Saturday, January 29, 2011

Work

Justseeds "Work" Calendar. $15.

My calendar this year is a poster-sized, arty, glossy wall calendar about work. What work do we do, why do we do it, and, radically, what does it mean.

I've been grateful for the art in this calendar these past few weeks. I've been struggling with my job: not the work itself, but everything surrounding it that tries to get in the way of, ruin the effect of or remove the meaning from the work itself. Publishing is thrilling, but if the mix of people and abilities is off, then doing the work is really, really hard. 
2011 is going to be a year of work. Personal projects and paid employment are just two expressions of that quest for satisfaction and excellence in the practical things that I do. I have a lot of loan to pay off, as of this spring, but I'm going to continue the struggle, even as finances take priority, for the work that I do to be about satisfaction more so than remuneration or the filling of time. 

I want to reprint the words at the back of the calendar, because they embody what I'm thinking about as I work throughout this year:

What is work? In a broad sense, “work” is the activities that produce a result; for our concerns, let’s call that “social wealth.” Yet it’s a question that begs so many more—perhaps none more pressing than “What should work be?” We all have ideas of what work shouldn’t be: mind-numbing, exploitative, hierarchical, dangerous, disempowering, etc. Though things get muddled when we try and flip the question around.
When we say that work should be creative, just, cooperative, healthy, and empowering we are laying an ethical, more than practical, groundwork. Ethics alone won’t help us solve questions such as “What share of the social wealth and I due for the time I spend at work?”; “Does my time parenting contribute to the social wealth to the same degree as my work as an electrician?”; “How do we place value on different kinds of work that each contribute to the social wealth?”; “If I choose not to contribute to the creation of social wealth, am I guaranteed any part of it?” These aren’t trivial questions—nor are they entirely new. But before we get too philosophical about it, let’s remember that at the end of the day, the water still has to flow from the tap, we need eyeglasses, and food and shelter are a must. So yes, the struggle to re-envision work is ethical, philosophical, theoretical, and practical.
And if work provides social wealth for all, perhaps we should make a distinction between working to produce for the good of all and working for a paycheck. Is it possible that our economy morph into one based on reciprocity instead of profit motive? Can we erode class society by building institutions and practice that militate against it? Can we create a sense of pride and dignity in our work practices, with a domino effect of solidarity to follow?
So we have before us a calendar produced by the hard-working aesthetes at Justseeds.
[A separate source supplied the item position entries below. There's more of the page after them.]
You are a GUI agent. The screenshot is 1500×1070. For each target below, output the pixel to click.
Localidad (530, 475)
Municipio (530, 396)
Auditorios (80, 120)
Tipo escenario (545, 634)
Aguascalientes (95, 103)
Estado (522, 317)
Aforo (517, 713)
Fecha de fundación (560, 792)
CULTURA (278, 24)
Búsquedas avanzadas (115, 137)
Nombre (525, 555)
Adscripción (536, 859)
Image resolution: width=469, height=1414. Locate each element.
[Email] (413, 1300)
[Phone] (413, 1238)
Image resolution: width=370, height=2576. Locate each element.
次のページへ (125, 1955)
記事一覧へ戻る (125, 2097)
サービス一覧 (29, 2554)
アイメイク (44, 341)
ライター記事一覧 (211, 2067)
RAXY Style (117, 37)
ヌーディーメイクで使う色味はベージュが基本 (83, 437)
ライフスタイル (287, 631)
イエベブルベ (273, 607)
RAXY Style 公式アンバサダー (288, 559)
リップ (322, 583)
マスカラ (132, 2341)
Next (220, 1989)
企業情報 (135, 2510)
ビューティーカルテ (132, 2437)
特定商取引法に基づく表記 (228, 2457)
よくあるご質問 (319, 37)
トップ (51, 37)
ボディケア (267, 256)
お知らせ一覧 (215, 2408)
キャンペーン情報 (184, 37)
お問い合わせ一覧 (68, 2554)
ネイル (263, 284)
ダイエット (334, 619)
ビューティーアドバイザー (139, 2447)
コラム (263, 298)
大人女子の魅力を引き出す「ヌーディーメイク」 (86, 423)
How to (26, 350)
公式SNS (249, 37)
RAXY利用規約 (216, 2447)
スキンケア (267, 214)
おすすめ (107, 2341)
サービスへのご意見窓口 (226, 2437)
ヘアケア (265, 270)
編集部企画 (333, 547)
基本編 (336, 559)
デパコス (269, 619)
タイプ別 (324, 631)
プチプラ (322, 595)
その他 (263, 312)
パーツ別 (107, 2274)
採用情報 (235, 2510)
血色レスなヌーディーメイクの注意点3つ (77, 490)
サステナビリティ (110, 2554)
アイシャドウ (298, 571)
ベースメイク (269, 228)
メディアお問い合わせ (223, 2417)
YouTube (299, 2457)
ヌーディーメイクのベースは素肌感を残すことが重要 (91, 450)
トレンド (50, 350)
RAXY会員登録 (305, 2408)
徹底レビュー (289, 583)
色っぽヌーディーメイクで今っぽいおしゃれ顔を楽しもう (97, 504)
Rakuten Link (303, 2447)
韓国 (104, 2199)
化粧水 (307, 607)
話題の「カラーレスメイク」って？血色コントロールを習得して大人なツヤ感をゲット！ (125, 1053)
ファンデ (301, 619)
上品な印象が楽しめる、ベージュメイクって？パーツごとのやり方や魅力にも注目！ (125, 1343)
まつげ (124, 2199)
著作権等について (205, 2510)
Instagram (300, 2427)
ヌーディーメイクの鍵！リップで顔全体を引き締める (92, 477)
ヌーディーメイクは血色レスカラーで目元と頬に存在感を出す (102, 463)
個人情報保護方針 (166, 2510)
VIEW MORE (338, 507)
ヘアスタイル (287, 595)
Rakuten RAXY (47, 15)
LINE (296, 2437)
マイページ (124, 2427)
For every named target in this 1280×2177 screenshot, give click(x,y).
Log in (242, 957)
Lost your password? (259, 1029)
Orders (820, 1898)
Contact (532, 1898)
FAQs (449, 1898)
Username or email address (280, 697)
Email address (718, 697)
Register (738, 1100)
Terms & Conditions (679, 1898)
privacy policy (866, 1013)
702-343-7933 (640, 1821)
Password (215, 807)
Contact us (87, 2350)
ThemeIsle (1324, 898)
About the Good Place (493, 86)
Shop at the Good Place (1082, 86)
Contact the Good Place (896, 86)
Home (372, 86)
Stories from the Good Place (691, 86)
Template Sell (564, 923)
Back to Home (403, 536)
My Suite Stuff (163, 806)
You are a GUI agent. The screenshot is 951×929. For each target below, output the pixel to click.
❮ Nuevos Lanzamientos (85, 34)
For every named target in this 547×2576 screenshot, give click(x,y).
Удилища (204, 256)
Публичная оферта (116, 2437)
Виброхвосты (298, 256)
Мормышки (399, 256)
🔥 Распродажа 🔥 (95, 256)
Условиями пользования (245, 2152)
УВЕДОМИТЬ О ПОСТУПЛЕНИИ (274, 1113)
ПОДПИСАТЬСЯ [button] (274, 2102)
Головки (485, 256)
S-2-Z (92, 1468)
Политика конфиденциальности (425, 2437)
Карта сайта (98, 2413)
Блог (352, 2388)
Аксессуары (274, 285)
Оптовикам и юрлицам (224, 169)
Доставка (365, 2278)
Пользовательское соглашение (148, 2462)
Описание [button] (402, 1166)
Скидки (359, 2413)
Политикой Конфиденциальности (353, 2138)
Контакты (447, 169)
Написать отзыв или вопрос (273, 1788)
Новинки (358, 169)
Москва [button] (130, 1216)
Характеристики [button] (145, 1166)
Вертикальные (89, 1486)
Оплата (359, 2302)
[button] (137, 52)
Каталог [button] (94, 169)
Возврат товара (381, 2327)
For every month there’s a new image relating to our topic of work: be it the pleasure of work itself, the hard times, the fight for our rights, the global financial system and its creep into our world of work, or the fight for control over our lives.
Let’s spend this year thinking about the world of work, our own and that going on all around us. And let’s peer into how it numbs minds, exploits, kills, and disempowers and how it could be creative, just, cooperative, healthy, and empowering. Maybe after next year we’ll be that much more prepared to answer the perennial question, “What should work be?”